• **TASK INSTRUCTIONS**: Update the listing below by replacing every "Image resolution" with "Screenshot resolution" and leaving everything else unchanged. Omit the pictures from your answer.

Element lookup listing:
^^^^^^^^
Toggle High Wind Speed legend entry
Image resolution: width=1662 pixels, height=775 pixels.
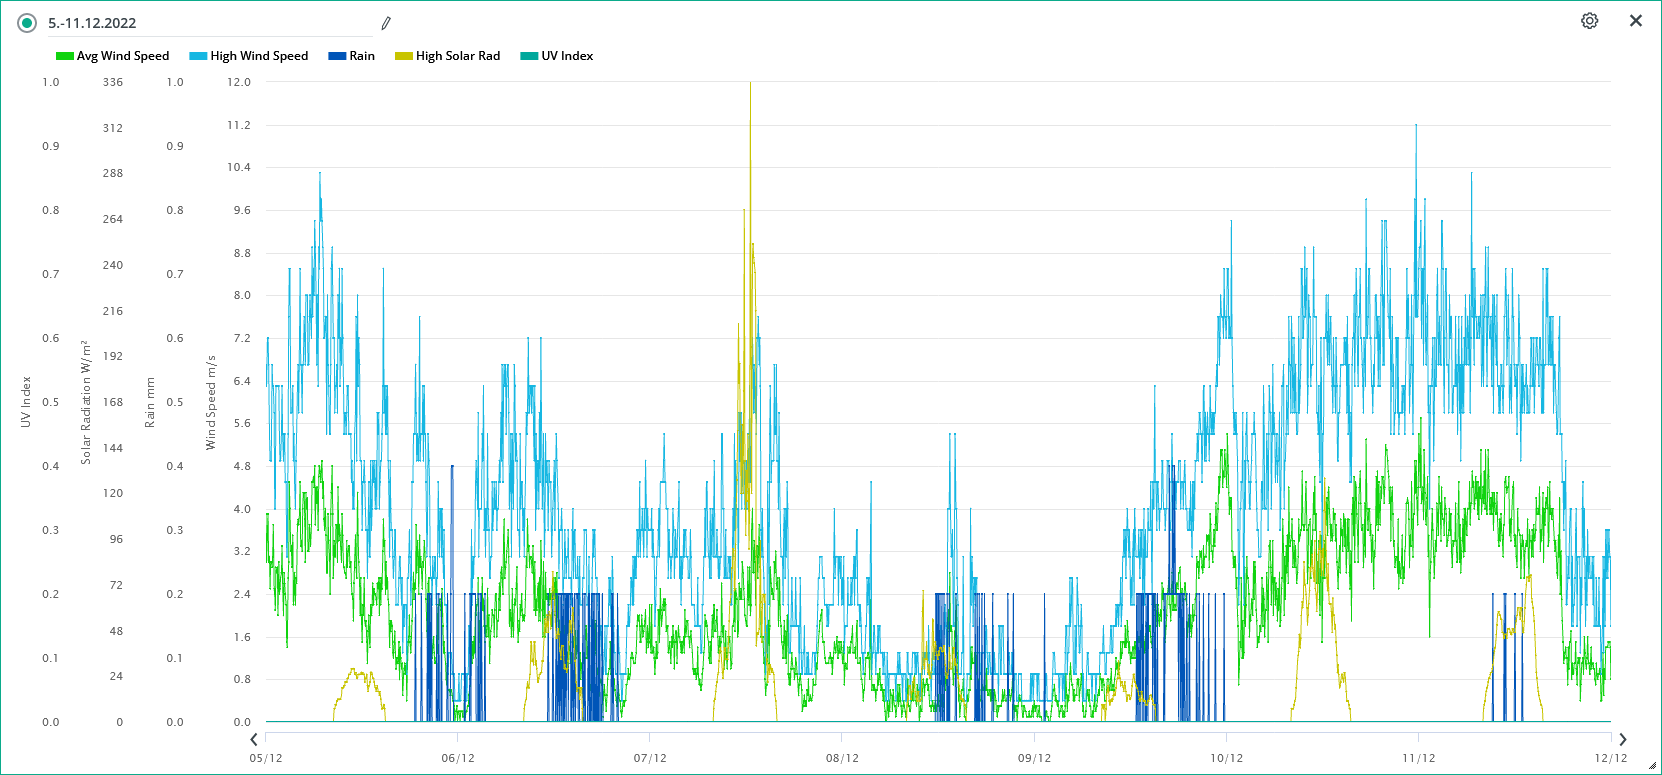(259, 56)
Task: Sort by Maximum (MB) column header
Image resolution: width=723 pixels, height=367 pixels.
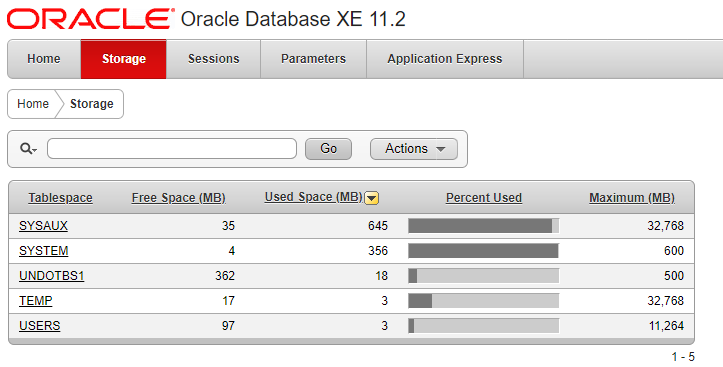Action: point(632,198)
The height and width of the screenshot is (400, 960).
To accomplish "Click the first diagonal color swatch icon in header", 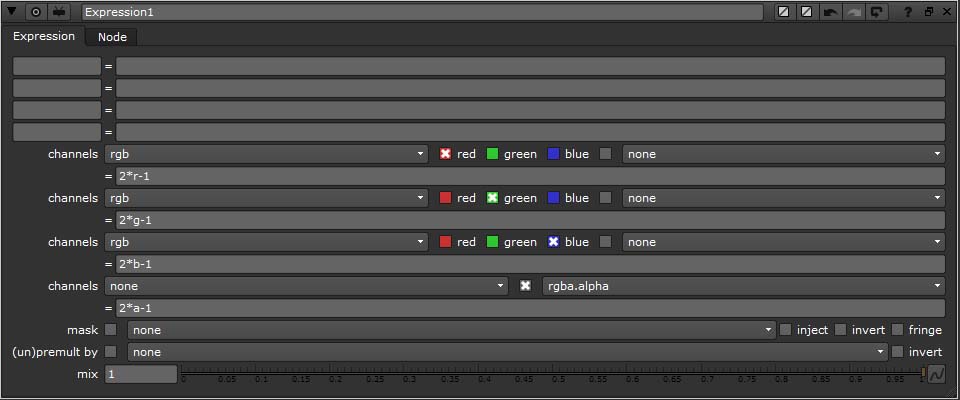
^^^^^^^^
• **RESPONSE FOR THIS EXERCISE**:
Toggle High Wind Speed legend entry
Screenshot resolution: width=1662 pixels, height=775 pixels.
(259, 56)
Task: Sort by Maximum (MB) column header
Screenshot resolution: width=723 pixels, height=367 pixels.
Action: point(632,198)
The height and width of the screenshot is (400, 960).
To accomplish "Click the first diagonal color swatch icon in header", 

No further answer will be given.